I believe I mentioned early on, if you can source a 45/45 bias S glass you don't need a football of hybrid.

Woven material is more than enough for what you need, it's a canoe not a battle tank. If you plan to run a lot of class 3/4 rapids built it tuff. If you are paddling the lake with the kids make it light.

Have fun.............. :wink:


I Tanks are not typically known for being light. This is an 18' family canoe which will be mostly run on slow rivers, lakes and ponds. Being in the Great Lakes State (Michigan) I may see if I can sink it in one of our larger lakes. I will be porting this thing to some of the Upper Peninsula’s more remote lake.
Keeping the weight down a important that is why even if I find some use some biaxial s-glass I would want it to be near the 5.6 oz total weight called for in the book if possible.
I noticed that VectorPly has an ' +45,-45º Double Bias' S-glass.
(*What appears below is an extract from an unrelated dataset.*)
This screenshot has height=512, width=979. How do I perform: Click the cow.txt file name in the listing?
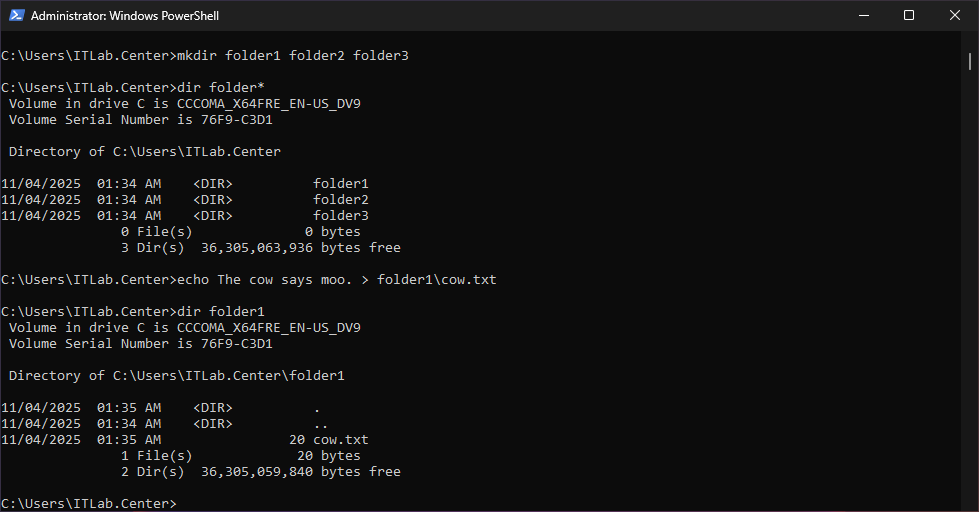click(x=340, y=440)
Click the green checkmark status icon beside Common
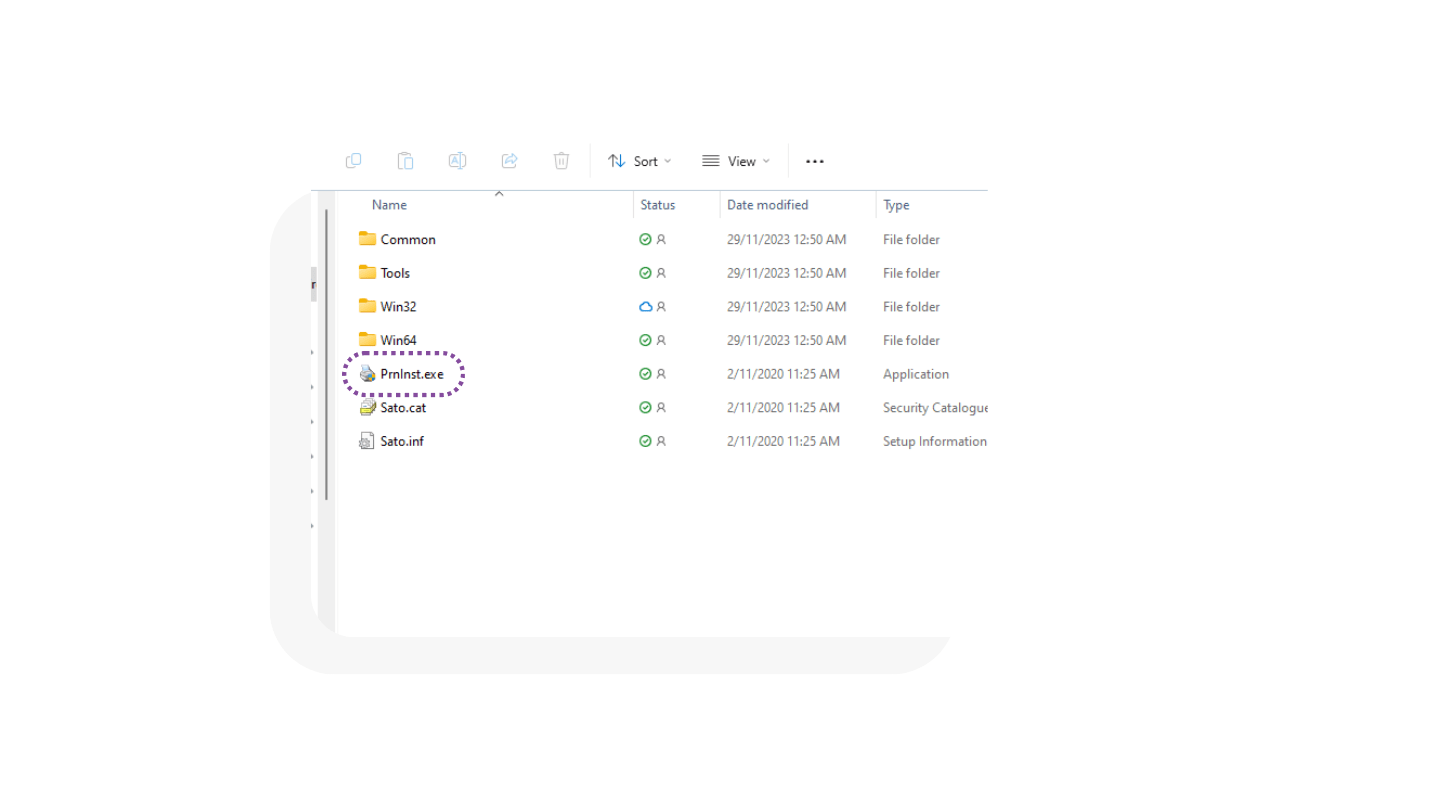Image resolution: width=1444 pixels, height=789 pixels. click(x=643, y=239)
I have been thinking about using such a cloth over the for the bottom layer of S-Glass and sticking more to the plan as you have suggested.
Even if I could find 0/90 for the sides and 45/45 for the bottom it would not be too much of a deviation (at least not as much as using the hybrid twill)

All this talk about the materials makes me want to be out there getting the mold finished, alas we have rain and the first coat of drywall compound is still wet under the tarp.

Thanks again everyone.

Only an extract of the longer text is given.